Practicing surgery was not always Matouk’s plan. Although he grew up in a medical family in Montreal with an internist mother, a pulmonologist father, and a gastroenterologist sister, he entertained the idea of being a lawyer, even taking an LSAT preparatory course after graduating from McGill University. “But because it’s what my family does, I figured I would try medical school,” he said. “Once there, I knew I was where I belonged.”
As a medical student at the University of Calgary, Matouk was initially drawn to internal medicine but decided that a surgical specialty would enable him to make a greater difference in his patients’ lives. He was inspired to choose neurovascular surgery after witnessing the result of an endovascular procedure on a patient with symptoms that included rapidly progressing dementia. “Disconnecting an abnormal blood vessel that had caused the problem cured the patient,” he said. “Seeing the symptoms fully reversed astonished me.”
After medical school, Matouk did sub-internships in neurosurgery at Montreal General and Boston Children’s Hospitals. He then trained in the University of Toronto’s neurosurgery program for 10 years, during which time he did research in vascular biology. For the next two years, he was a clinical fellow in interventional neuroradiology at the University of Toronto and a clinical associate in neurosurgery at St. Michael’s Hospital. He came to Yale in 2011 as an assistant professor, becoming chief of neurovascular surgery within the Department of Neurosurgery in 2016.
“My mission when I arrived was to be a clinician,” Matouk said, “and to help build a clinical program worthy of the Yale name.” Along with his medical counterparts in vascular neurology and the neuro-ICU, Matouk and his neurovascular surgery team have both expanded clinical capacity—the Yale Stroke Center is now one of the largest in the country—and integrated research with clinical service. “Clinical volume, which translates to experience, is the most important predictor of patient outcomes,” Matouk said. “And I am proud of how we have leveraged our research expertise to foster strong clinical programs.”
Matouk’s own current research examines how to determine which aneurysms and vascular malformations need immediate treatment, and which can be safely monitored. “Brain aneurysms are actually pretty common,” he explained.

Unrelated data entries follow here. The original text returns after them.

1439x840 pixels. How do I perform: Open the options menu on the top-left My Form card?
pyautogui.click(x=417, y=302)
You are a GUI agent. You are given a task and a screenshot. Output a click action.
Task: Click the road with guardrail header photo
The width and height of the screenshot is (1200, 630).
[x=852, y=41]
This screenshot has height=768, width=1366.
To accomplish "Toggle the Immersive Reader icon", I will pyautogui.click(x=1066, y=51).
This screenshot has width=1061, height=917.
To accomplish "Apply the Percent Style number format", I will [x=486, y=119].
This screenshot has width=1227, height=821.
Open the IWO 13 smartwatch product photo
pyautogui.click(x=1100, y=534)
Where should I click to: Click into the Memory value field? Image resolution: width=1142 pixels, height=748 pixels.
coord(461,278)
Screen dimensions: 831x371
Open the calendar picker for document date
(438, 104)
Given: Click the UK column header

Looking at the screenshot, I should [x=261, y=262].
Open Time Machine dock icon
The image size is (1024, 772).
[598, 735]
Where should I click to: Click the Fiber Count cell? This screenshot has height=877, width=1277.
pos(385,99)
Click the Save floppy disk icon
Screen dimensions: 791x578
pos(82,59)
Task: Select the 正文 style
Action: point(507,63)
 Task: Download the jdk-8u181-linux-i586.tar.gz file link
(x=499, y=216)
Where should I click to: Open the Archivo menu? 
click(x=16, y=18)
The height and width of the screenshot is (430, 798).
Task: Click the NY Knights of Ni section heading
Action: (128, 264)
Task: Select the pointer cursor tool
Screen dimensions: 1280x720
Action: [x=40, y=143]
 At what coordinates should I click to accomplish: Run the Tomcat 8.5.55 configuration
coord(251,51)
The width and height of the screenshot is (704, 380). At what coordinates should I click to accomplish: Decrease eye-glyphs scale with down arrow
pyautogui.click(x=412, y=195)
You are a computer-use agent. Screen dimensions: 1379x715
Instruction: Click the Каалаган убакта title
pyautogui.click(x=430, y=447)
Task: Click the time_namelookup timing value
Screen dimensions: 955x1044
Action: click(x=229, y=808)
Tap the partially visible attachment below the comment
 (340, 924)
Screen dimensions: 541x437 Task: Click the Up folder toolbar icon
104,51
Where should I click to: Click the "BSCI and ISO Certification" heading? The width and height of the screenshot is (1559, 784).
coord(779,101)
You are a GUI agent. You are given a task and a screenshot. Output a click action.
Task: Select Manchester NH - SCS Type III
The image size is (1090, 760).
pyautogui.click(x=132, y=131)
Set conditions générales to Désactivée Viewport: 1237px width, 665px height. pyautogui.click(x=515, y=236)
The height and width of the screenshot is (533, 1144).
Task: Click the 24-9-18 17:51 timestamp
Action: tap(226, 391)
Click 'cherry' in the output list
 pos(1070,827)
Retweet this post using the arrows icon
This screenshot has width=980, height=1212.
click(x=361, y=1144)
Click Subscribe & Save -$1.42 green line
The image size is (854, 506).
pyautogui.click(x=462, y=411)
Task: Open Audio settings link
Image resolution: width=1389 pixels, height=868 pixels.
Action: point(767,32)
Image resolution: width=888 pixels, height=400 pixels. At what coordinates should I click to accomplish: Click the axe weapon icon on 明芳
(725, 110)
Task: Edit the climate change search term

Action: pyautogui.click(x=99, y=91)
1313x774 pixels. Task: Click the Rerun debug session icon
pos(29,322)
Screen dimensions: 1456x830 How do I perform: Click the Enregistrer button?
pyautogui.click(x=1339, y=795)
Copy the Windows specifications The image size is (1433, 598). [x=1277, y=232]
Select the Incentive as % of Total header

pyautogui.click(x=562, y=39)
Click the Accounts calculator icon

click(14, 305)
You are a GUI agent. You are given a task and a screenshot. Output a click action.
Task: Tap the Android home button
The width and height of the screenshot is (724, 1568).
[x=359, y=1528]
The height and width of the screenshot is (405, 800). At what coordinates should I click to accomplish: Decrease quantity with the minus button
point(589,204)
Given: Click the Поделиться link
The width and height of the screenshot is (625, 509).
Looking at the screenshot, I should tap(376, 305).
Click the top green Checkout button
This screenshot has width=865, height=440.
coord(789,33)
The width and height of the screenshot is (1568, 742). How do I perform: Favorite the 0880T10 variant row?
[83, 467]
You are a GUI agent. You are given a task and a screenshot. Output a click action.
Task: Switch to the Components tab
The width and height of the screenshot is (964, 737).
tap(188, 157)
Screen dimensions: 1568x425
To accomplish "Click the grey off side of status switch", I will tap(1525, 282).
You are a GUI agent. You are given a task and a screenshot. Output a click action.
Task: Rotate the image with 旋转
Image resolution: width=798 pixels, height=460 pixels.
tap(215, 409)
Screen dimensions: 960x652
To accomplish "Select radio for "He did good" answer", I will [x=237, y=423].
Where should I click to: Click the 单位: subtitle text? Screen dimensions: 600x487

Large ones are usually treated to prevent rupture. The recommendation for smaller aneurysms is generally more conservative—lowering blood pressure, avoiding alcohol, and smoking cessation—because surgical treatment carries some risk. But some small aneurysms also rupture, and there had been no way to predict which ones. “We have been working with an imaging paradigm that had not been used before for brain aneurysms, and that we have found can help us with these predictions,” Matouk said. “Now we are focusing on strengthening the evidence so that this technique can become the standard of care for aneurysm patients.”
In addition to clinical practice and research, Matouk also directs the neurovascular/endovascular clinical and research fellowships. “What I want to impart to the clinical fellows,” said Matouk—who has won several teaching awards—“is the importance of understanding disease pathophysiology.” Some conditions, such as hypertension and diabetes, he noted, are so common that many thousands of patients can be enrolled in clinical trials to get the right answer to a clinical question. But diseases affecting the blood vessels of the brain and spinal cord are much less common; clinical trials, which rely on large numbers of patients, can’t provide the answers for an individual patient. “You have to understand the pathophysiological basis of a disease and how it interacts with each person’s particularities—their unique ‘plumbing’—to guide therapeutic decisions,” he said. “There is no substitute for the intimate experience gained on the wards and operating rooms in service of our patients.”